Référence :17025

Les stalactites.

BANVILLE Théodore de:

Paris, Michel Lévy, 1846. In-8 de XII-206 pages, demi-maroquin vert à coins, dos à nerfs orné de filets et fleurons dorés, tête dorée. Ex-libris A. Estienne. La reliure est signée L. Fixon.

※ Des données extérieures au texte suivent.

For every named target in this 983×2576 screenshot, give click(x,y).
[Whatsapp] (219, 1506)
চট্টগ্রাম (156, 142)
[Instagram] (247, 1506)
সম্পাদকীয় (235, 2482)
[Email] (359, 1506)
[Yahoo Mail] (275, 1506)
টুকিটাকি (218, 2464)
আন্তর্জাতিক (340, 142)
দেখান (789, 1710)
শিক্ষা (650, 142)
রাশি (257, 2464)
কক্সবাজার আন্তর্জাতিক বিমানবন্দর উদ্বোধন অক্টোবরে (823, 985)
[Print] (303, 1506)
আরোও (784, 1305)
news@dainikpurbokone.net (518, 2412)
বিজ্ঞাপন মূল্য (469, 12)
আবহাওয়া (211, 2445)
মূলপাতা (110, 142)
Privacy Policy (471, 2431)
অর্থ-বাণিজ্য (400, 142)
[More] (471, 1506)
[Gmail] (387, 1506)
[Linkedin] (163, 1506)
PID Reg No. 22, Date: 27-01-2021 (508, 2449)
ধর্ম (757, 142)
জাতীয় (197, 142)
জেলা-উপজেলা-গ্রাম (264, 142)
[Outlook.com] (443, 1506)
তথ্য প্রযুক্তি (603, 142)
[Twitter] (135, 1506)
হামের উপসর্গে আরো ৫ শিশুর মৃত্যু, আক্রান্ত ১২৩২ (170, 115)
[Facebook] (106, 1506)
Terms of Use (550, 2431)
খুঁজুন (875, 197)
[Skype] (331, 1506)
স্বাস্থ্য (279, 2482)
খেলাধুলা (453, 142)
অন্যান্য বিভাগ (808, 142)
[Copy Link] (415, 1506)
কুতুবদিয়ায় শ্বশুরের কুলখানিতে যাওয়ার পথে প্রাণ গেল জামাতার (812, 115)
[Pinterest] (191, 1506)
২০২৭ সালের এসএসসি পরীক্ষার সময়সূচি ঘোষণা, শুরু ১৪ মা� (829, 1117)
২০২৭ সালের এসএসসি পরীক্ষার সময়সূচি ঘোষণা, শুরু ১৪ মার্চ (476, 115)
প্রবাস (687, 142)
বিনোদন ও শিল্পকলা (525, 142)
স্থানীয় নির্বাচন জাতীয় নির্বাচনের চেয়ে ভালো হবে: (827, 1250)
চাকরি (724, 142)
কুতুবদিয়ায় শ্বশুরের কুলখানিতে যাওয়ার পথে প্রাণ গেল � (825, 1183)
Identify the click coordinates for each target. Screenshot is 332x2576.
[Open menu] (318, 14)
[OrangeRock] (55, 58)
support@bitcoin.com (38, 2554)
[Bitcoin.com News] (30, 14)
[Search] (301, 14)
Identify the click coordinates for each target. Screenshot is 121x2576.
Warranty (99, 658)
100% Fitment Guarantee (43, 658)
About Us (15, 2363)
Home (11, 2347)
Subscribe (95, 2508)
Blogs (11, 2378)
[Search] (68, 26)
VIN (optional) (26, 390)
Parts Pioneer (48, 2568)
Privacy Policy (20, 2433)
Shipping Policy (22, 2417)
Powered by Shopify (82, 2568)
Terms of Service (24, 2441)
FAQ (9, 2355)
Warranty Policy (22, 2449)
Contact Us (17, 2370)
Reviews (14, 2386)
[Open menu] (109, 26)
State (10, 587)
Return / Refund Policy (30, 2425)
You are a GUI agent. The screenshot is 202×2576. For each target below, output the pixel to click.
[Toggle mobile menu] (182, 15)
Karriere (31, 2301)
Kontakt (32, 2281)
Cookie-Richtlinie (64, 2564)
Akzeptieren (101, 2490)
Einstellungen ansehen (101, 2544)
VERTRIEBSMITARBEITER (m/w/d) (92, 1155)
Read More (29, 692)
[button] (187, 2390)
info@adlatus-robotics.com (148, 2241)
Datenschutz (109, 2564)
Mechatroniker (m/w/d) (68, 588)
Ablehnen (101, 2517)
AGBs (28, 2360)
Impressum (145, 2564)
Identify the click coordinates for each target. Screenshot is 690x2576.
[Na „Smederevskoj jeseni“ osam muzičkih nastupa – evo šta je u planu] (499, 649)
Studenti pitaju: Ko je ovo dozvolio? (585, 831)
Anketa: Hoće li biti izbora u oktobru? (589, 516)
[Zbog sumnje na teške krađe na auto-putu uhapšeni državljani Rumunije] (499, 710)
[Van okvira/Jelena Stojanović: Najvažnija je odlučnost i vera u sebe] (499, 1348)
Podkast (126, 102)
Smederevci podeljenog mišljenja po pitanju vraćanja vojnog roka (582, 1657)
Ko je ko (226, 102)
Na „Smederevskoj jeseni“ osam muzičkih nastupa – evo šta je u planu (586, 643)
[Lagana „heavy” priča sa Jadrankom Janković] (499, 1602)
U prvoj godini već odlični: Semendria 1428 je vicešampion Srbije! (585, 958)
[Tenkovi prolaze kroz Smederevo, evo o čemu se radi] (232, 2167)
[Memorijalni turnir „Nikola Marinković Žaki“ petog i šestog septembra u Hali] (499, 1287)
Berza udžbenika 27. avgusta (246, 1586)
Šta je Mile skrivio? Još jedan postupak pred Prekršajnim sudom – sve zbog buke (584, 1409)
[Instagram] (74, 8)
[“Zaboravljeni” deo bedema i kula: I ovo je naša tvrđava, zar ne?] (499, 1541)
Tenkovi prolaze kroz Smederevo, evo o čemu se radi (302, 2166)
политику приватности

Seconde édition avec, au faux-titre, un très bel envoi de Banville " à mon amie mademoiselle Marie Daubrun" suivi d'un poème de trois couplets, signé Théodore de Banville qui commence ainsi: " La lyre à l'amour se marie". Marie Daubrun actrice, née en 1828, connaîtra le succès dans sa jeunesse, dès 1847 dans La Belle aux cheveux d'or, féerie à grand spectacle inspirée d'un conte de Mme d'Aulnoy. Marie Daubrun sera une muse pour Charles Baudelaire; ils auront une courte liaison vers 1847, mais Marie Daubrun préférera Théodore de Banville. Baudelaire dédia à sa muse plusieurs de ses poèmes des Fleurs du Mal: Le Poison, Le Ciel brouillé, L'Invitation au voyage (Là, tout n'est qu'ordre et beauté / Luxe, calme et volupté.), L'Irréparable, Les Chats. Il lui écrira une belle et longue lettre lui suppliant son retour : " Est-il bien possible que je ne doive plus vous revoir ? […] Revenez, je vous le demande à genoux […] " On trouve, p. 61 un poème intitulé A Baudelaire Dufaÿs : " O poëte, il le faut, honorons la Matière: / Mais ne l'honorons point d'une amitié grossière, / Et gardons d'offenser, pour des plaisirs trop courts, / L'Amour, qui se souvient, et se venge toujours. [...]" Beau document! Le relieur Léon Fixon, ancien ouvrier de Thouvenin, exerça jusqu'en 1850 environ. Flety. Quelques épidermures et rousseurs, décharge de l'envoi sur la page de titre. Vicaire, I, 258.